(WHAT THE TASK ASKS):
Quote the rows below verbatim, one line at a time.

(GIVEN DATA):
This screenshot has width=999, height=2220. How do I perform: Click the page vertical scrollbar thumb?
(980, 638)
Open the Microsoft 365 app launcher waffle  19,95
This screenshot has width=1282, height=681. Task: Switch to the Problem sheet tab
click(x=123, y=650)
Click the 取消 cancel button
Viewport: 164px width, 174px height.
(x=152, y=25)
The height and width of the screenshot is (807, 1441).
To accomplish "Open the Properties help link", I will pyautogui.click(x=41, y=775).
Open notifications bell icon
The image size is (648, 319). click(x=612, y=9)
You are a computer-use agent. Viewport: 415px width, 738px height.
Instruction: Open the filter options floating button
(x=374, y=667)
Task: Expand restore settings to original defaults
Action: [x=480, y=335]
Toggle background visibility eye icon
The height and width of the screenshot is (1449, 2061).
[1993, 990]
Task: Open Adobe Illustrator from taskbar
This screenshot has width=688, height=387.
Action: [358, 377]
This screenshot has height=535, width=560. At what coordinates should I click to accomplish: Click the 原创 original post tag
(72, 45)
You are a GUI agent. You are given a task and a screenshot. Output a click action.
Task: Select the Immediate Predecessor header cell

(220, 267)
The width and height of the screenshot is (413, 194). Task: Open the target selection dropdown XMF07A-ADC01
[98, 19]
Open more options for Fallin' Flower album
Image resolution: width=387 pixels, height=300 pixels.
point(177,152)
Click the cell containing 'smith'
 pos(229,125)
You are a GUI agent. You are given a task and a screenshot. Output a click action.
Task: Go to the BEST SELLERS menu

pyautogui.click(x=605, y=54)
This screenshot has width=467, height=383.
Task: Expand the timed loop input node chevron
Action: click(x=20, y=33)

(EXERCISE SOLUTION):
This screenshot has width=999, height=2220. How do I perform: Click the page vertical scrollbar thumb?
(980, 638)
Open the Microsoft 365 app launcher waffle  19,95
This screenshot has width=1282, height=681. Task: Switch to the Problem sheet tab
click(x=123, y=650)
Click the 取消 cancel button
Viewport: 164px width, 174px height.
(x=152, y=25)
The height and width of the screenshot is (807, 1441).
To accomplish "Open the Properties help link", I will pyautogui.click(x=41, y=775).
Open notifications bell icon
The image size is (648, 319). click(x=612, y=9)
You are a computer-use agent. Viewport: 415px width, 738px height.
Instruction: Open the filter options floating button
(x=374, y=667)
Task: Expand restore settings to original defaults
Action: [x=480, y=335]
Toggle background visibility eye icon
The height and width of the screenshot is (1449, 2061).
[1993, 990]
Task: Open Adobe Illustrator from taskbar
This screenshot has width=688, height=387.
Action: [358, 377]
This screenshot has height=535, width=560. At what coordinates should I click to accomplish: Click the 原创 original post tag
(72, 45)
You are a GUI agent. You are given a task and a screenshot. Output a click action.
Task: Select the Immediate Predecessor header cell

(220, 267)
The width and height of the screenshot is (413, 194). Task: Open the target selection dropdown XMF07A-ADC01
[98, 19]
Open more options for Fallin' Flower album
Image resolution: width=387 pixels, height=300 pixels.
point(177,152)
Click the cell containing 'smith'
 pos(229,125)
You are a GUI agent. You are given a task and a screenshot. Output a click action.
Task: Go to the BEST SELLERS menu

pyautogui.click(x=605, y=54)
This screenshot has width=467, height=383.
Task: Expand the timed loop input node chevron
Action: click(x=20, y=33)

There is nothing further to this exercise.